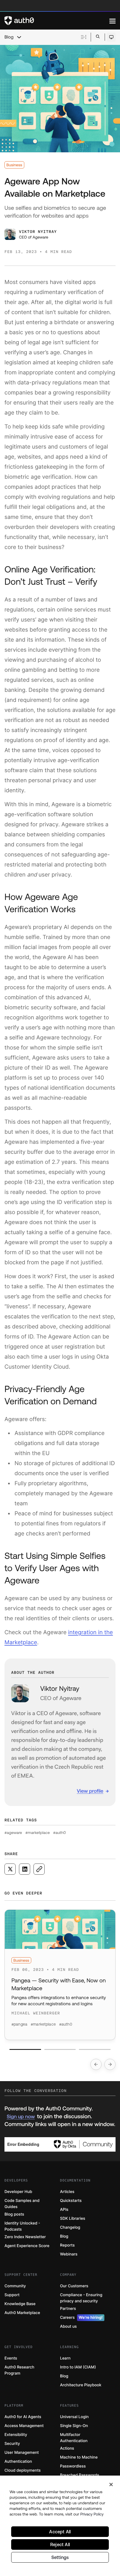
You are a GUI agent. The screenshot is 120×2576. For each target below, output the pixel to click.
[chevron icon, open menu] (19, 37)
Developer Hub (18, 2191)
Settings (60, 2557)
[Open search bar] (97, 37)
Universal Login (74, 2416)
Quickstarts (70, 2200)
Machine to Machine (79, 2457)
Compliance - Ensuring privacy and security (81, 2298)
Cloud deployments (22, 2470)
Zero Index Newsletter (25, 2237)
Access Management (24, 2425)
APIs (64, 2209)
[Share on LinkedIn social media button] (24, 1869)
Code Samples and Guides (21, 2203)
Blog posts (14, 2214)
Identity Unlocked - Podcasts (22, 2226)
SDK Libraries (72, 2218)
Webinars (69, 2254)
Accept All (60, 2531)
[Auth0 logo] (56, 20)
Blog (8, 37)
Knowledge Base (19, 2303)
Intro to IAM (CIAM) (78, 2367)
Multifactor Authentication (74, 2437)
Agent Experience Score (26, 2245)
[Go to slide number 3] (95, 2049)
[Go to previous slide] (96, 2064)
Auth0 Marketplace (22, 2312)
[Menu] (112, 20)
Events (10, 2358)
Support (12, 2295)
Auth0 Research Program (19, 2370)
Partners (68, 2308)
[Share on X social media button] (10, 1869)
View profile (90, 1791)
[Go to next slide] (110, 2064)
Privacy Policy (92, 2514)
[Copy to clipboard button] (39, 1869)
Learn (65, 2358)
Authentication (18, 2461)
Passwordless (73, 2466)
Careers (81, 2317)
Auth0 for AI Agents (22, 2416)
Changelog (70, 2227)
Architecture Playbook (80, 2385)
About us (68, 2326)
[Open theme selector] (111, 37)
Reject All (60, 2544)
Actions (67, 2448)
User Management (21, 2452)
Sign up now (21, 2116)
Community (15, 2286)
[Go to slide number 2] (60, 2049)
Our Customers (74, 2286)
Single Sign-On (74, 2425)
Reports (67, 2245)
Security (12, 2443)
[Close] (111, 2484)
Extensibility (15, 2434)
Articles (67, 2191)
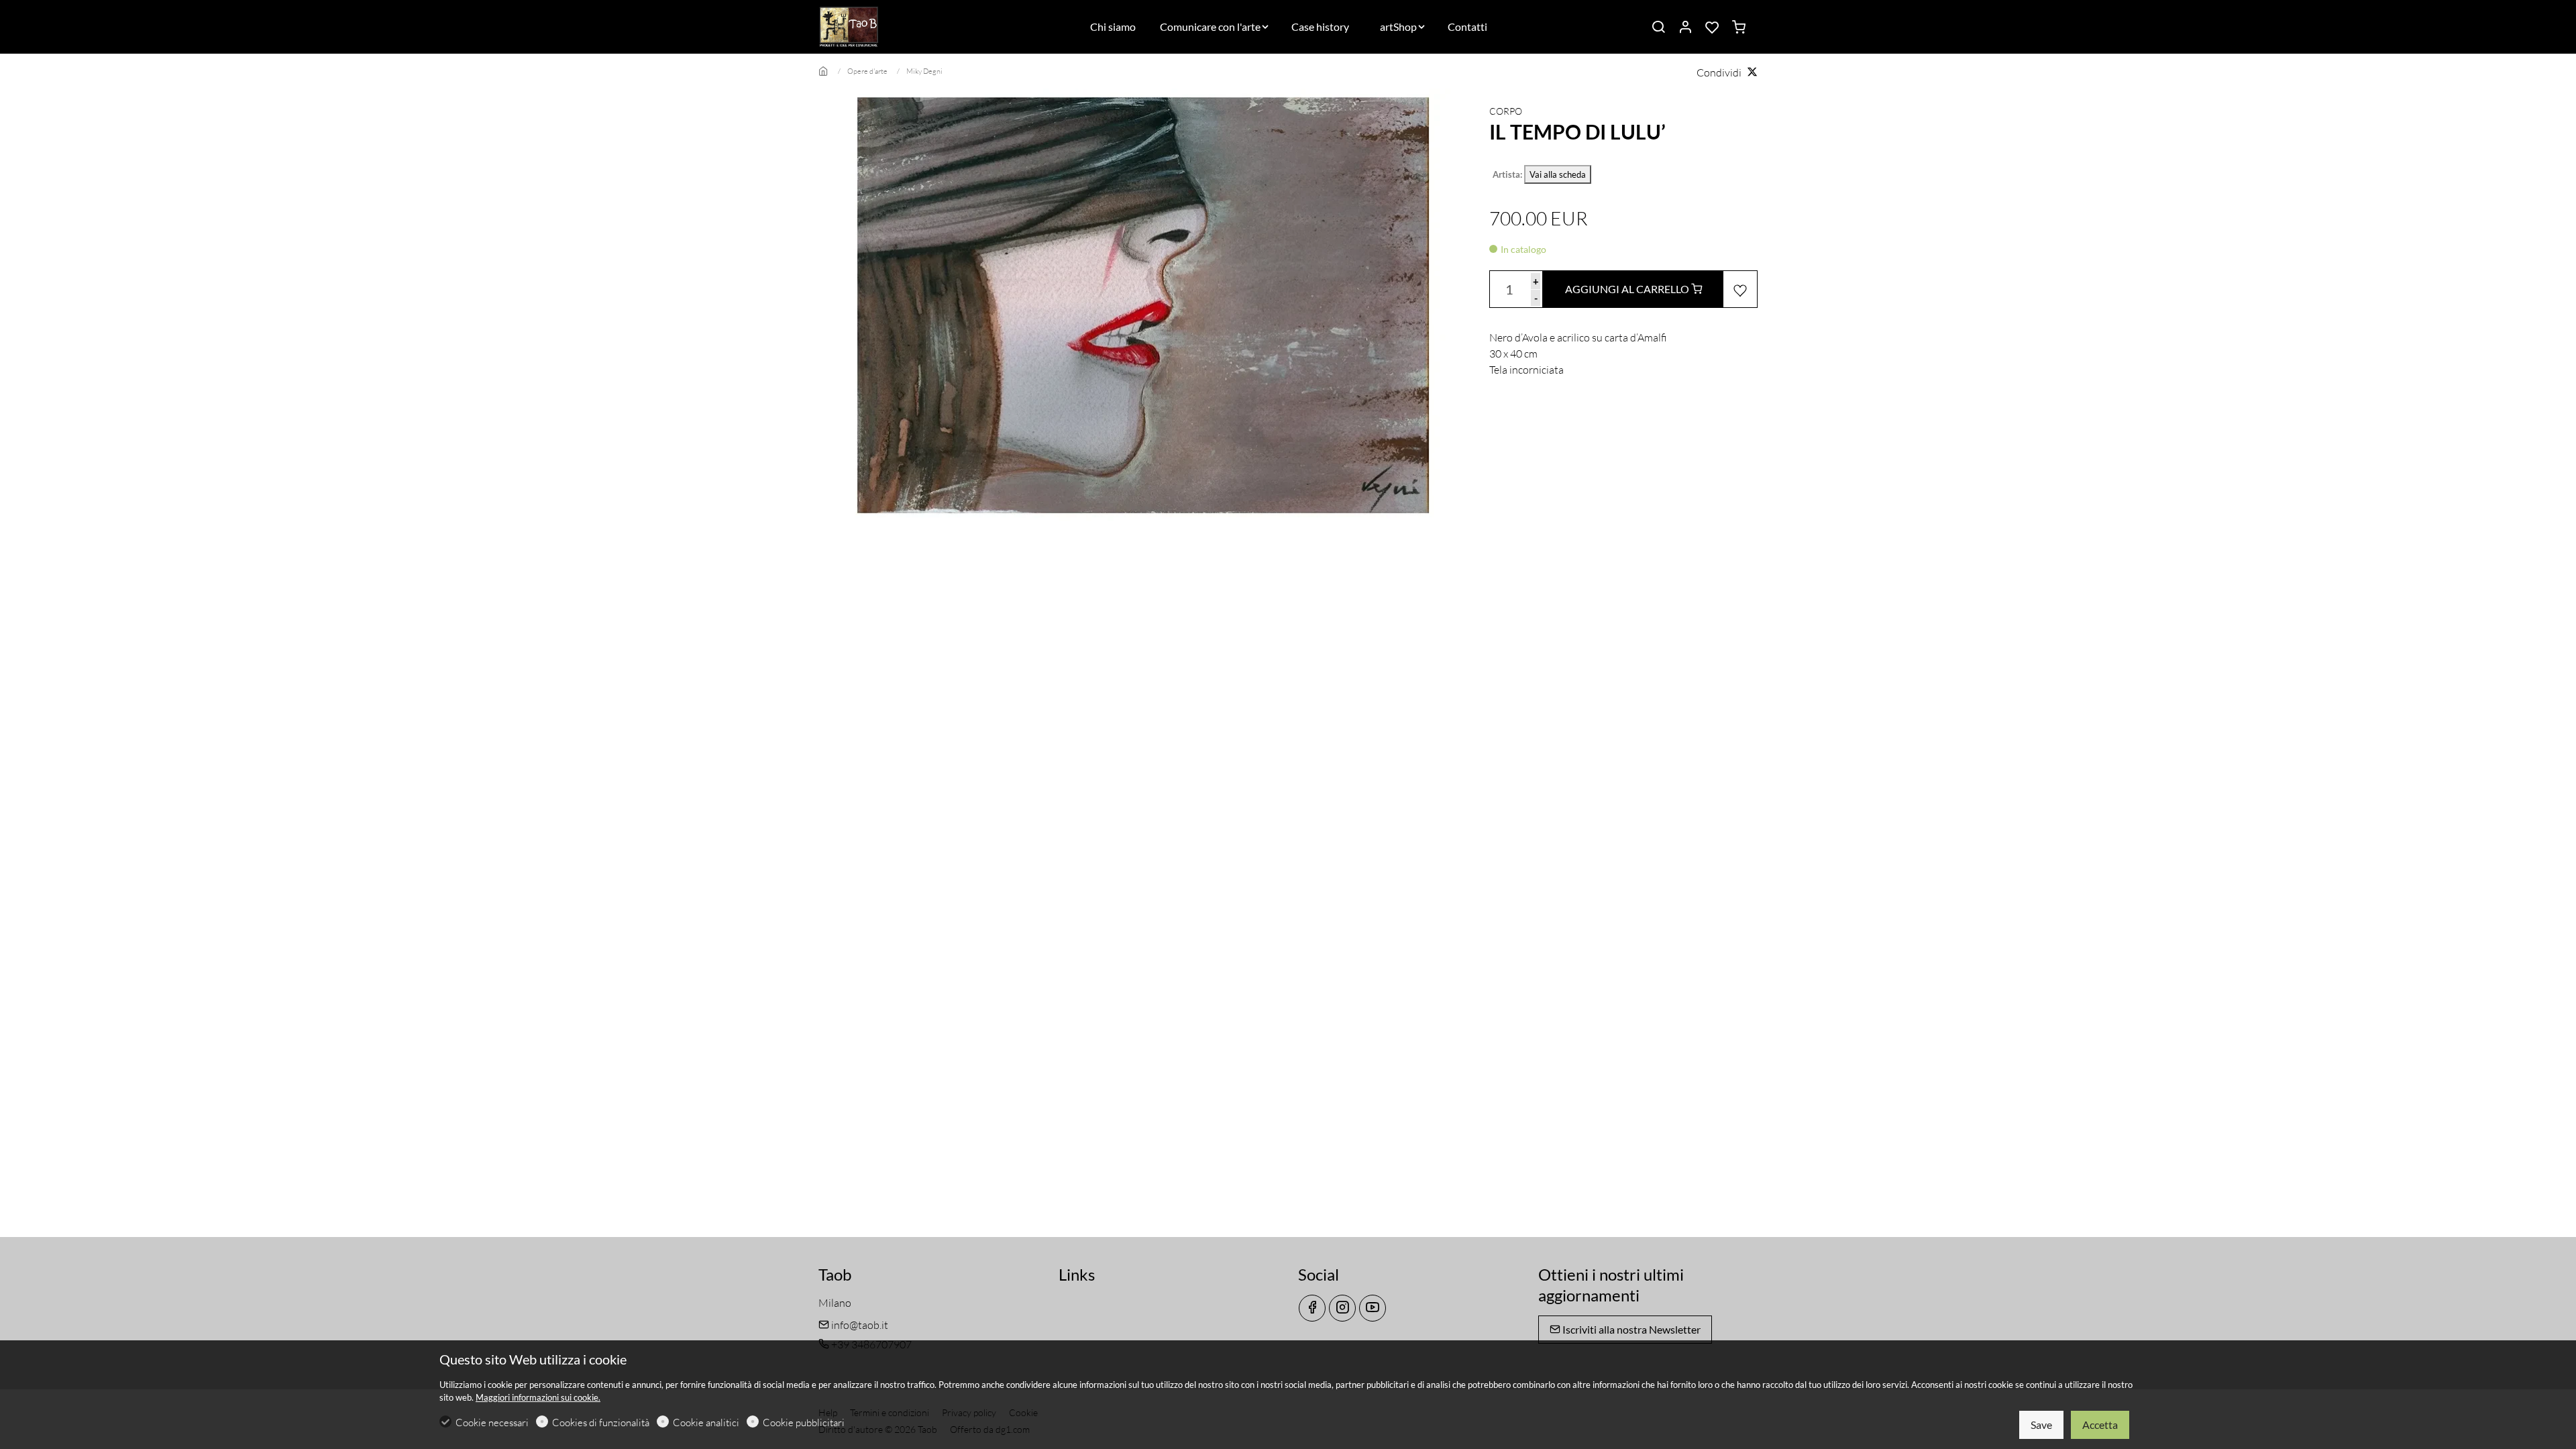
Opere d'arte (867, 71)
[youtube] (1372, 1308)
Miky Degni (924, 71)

# # # #

### Task objective:
Print each line of the listing exactly and include no pictures.

### Answer section:
You are a GUI agent. The screenshot is 120×2576. For each target below, output the pixel to click.
[chevron icon, open menu] (19, 37)
Developer Hub (18, 2191)
Settings (60, 2557)
[Open search bar] (97, 37)
Universal Login (74, 2416)
Quickstarts (70, 2200)
Machine to Machine (79, 2457)
Compliance - Ensuring privacy and security (81, 2298)
Cloud deployments (22, 2470)
Zero Index Newsletter (25, 2237)
Access Management (24, 2425)
APIs (64, 2209)
[Share on LinkedIn social media button] (24, 1869)
Code Samples and Guides (21, 2203)
Blog posts (14, 2214)
Identity Unlocked - Podcasts (22, 2226)
SDK Libraries (72, 2218)
Webinars (69, 2254)
Accept All (60, 2531)
[Auth0 logo] (56, 20)
Blog (8, 37)
Knowledge Base (19, 2303)
Intro to IAM (CIAM) (78, 2367)
Multifactor Authentication (74, 2437)
Agent Experience Score (26, 2245)
[Go to slide number 3] (95, 2049)
[Go to previous slide] (96, 2064)
Auth0 Marketplace (22, 2312)
[Menu] (112, 20)
Events (10, 2358)
Support (12, 2295)
Auth0 Research Program (19, 2370)
Partners (68, 2308)
[Share on X social media button] (10, 1869)
View profile (90, 1791)
[Go to next slide] (110, 2064)
Privacy Policy (92, 2514)
[Copy to clipboard button] (39, 1869)
Learn (65, 2358)
Authentication (18, 2461)
Passwordless (73, 2466)
Careers (81, 2317)
Auth0 for AI Agents (22, 2416)
Changelog (70, 2227)
Architecture Playbook (80, 2385)
About us (68, 2326)
[Open theme selector] (111, 37)
Reject All (60, 2544)
Actions (67, 2448)
User Management (21, 2452)
Sign up now (21, 2116)
Community (15, 2286)
[Go to slide number 2] (60, 2049)
Our Customers (74, 2286)
Single Sign-On (74, 2425)
Reports (67, 2245)
Security (12, 2443)
[Close] (111, 2484)
Extensibility (15, 2434)
Articles (67, 2191)
Opere d'arte (867, 71)
[youtube] (1372, 1308)
Miky Degni (924, 71)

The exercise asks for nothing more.